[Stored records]
***

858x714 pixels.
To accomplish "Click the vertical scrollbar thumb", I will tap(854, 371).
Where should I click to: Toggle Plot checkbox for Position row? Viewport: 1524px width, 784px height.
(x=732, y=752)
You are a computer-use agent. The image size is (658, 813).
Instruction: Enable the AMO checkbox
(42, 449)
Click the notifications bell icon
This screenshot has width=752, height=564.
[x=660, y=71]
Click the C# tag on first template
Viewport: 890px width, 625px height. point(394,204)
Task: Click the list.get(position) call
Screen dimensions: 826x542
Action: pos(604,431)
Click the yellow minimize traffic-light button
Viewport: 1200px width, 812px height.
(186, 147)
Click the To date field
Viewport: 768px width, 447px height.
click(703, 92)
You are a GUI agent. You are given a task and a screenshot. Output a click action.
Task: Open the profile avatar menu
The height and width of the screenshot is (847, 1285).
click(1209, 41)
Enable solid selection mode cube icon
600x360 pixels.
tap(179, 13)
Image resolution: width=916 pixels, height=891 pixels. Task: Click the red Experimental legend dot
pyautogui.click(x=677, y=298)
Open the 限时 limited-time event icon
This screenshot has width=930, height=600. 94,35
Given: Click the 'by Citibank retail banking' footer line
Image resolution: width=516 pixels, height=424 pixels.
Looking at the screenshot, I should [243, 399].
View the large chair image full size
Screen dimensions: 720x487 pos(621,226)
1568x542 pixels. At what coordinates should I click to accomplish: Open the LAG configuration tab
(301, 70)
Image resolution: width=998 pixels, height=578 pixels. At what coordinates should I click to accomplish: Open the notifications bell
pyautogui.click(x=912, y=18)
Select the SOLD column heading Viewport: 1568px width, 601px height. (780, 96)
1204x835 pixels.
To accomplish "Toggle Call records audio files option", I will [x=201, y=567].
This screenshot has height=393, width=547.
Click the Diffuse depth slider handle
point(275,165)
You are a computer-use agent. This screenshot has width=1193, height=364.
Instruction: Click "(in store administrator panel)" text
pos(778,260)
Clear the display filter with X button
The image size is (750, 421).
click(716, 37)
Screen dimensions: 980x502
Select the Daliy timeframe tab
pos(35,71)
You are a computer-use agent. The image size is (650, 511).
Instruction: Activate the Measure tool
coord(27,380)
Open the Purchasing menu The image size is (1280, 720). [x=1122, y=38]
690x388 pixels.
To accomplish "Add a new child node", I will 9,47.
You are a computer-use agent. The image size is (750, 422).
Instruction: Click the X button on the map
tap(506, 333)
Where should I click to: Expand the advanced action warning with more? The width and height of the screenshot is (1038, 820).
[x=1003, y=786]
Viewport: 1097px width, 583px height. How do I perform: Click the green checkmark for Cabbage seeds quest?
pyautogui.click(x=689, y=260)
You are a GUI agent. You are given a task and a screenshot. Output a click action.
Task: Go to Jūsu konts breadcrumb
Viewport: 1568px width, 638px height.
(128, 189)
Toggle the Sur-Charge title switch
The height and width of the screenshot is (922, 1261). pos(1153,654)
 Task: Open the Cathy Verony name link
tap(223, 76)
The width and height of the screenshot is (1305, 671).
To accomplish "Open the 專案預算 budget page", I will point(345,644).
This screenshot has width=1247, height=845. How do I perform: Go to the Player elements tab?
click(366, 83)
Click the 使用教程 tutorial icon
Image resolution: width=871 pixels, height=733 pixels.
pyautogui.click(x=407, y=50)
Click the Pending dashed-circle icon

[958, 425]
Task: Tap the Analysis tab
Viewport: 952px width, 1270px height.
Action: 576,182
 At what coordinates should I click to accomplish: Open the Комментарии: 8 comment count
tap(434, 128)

***

→ Task item:
If a line in the records above holds the string "will", copy it out.

→ Written answer:
To accomplish "Click the vertical scrollbar thumb", I will tap(854, 371).
To accomplish "Toggle Call records audio files option", I will [x=201, y=567].
To accomplish "Add a new child node", I will 9,47.
To accomplish "Open the 專案預算 budget page", I will point(345,644).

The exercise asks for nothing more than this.